Tag Archives: John Maynard Keynes

Models Make Economics A Science

In the Journal of Economic Literature, Ariel Rubinstein discusses Dani Rodrik’s “superb” book “Economics Rules.” The article nicely articulates what economics and specifically, economic modeling is about. Some quotes (emphasis my own) …

… on the nature of economics:

[A] quote … by John Maynard Keynes to Roy Harrod in 1938: “It seems to me that economics is a branch of logic, a way of thinking”; “Economics is a science of thinking in terms of models joined to the art of choosing models which are relevant to the contemporary world.”

[Rodrik] … declares: “Models make economics a science” … He rejects … the … common justification given by economists for calling economics a science: “It’s a science because we work with the scientific method: we build hypotheses and then test them. When a theory fails the test, we discard it and either replace it or come up with an improved version.” Dani’s response: “This is a nice story, but it bears little relationship to what economists do in practice …”

… on models, forecasts, and tests:

A good model is, for me, a good story about an interaction between human beings …

A story is not a tool for making predictions. At best, it can help us realize that a particular outcome is possible or that some element might be critical in obtaining a particular result. … Personally, I don’t have any urge to predict anything. I dread the moment (which will hopefully never arrive) when academics, and therefore also governments and corporations, will be able to predict human behavior with any accuracy.

A story is not meant to be “useful” in the sense that most people use the word. I view economics as useful in the sense that Chekhov’s stories are useful—it inspires new ideas and clarifies situations and concepts. … [Rodrik] is aware … “Mischief occurs when economists begin to treat a model as the model. Then the narrative takes on a life of its own and becomes dislodged from the setting that produced it. It turns into an all-purpose explanation that obscures alternative, and potentially more useful, story lines”.

A story is not testable. But when we read a story, we ask ourselves whether it has any connection to reality. In doing so, we are essentially trying to assess whether the basic scenario of the story is a reasonable one, rather than whether the end of the story rings true. … Similarly, … testing an economic model should be focused on its assumptions, rather than its predictions. On this point, I am in agreement with Economics Rules: “. . . what matters to the empirical relevance of a model is the realism of its critical assumptions”.

… on facts:

The big “problem” with interpreting data collected from experiments, whether in the field or in the lab, is that the researchers themselves are subject to the profession’s incentive system.
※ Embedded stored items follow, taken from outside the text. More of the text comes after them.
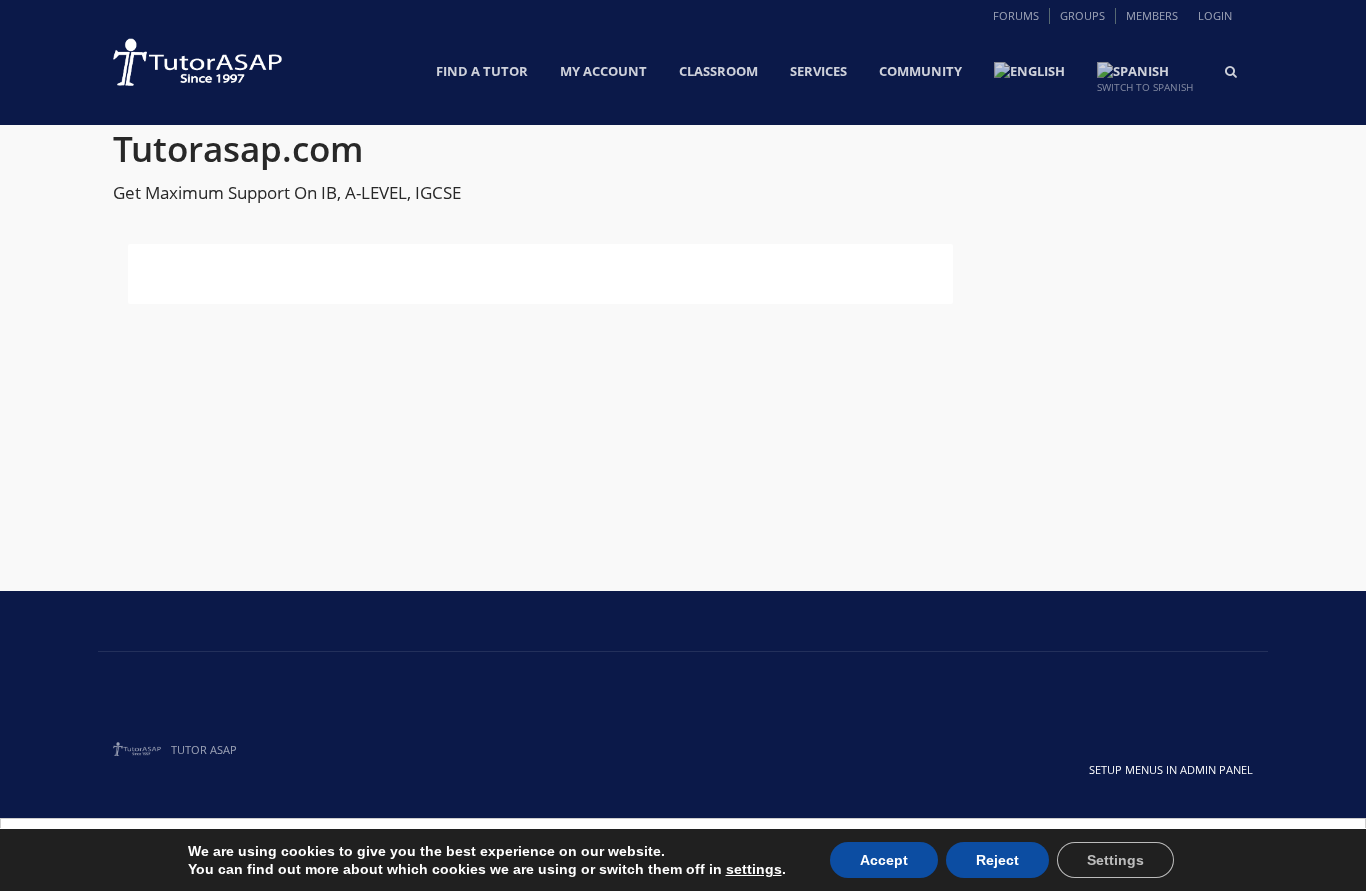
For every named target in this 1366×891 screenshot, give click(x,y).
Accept (884, 860)
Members (1152, 15)
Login (1215, 15)
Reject (997, 860)
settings (754, 869)
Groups (1082, 15)
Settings (1115, 860)
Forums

The standard statistical tests capture some aspects of randomness in the results, but not the uncertainty regarding such things as the purity of the experiment, the procedure used to collect the data, the reliability of the researchers, and the differences in how the experiment was perceived between the researcher and the subjects. These problems, whether they are the result of intentional sleight of hand or the natural tendency of researchers to ignore inconvenient data, make me somewhat skeptical about “economic facts.”

Roger Farmer’s “Prosperity for All”

On his blog, Roger Farmer advertizes his new book, “Prosperity for All,” and argues that governments should stabilize asset prices:

Following the Great Stagflation of the 1970s, economists backtracked and revived the classical economic theory that had dominated academic economics for a hundred and fifty years, beginning with Adam Smith in 1776 and culminating in the business cycle theory described by Keynes’s contemporary Arthur Pigou in his 1927 book, Industrial Fluctuations. That backtrack was a big mistake. It is time to realize that much, but not all, of Keynesian economics is correct. …

In my book Prosperity for All: How to Prevent Financial Crises, … I do not conclude that more government spending is the right way to cure a depression. Instead, I argue for a new policy in which central banks and national treasuries systematically intervene in financial markets to prevent the swings in asset prices that have such debilitating effects on all of our lives.

The control of asset prices will seem like a bold step to some, but so too did the control of the interest rates by the Open Market Committee of the Federal Reserve System when it was first introduced in 1913. We do not have to accept hyperinflations of the kind that occurred in 1920s Germany. Nor should we be content with the 50% unemployment rates that plague young people in Greece today. By designing a new institution, based on the modern central bank, we can and must ensure Prosperity for All.

And in another post:

The New Keynesian agenda is the child of the neoclassical synthesis and, like the IS-LM model before it, New Keynesian economics inherits the mistakes of the bastard Keynesians. It misses two key Keynesian concepts: (1) there are multiple equilibrium unemployment rates and (2) beliefs  are fundamental. My work brings these concepts back to center stage and integrates the Keynes of the General Theory with the microeconomics of general equilibrium theory in a new way.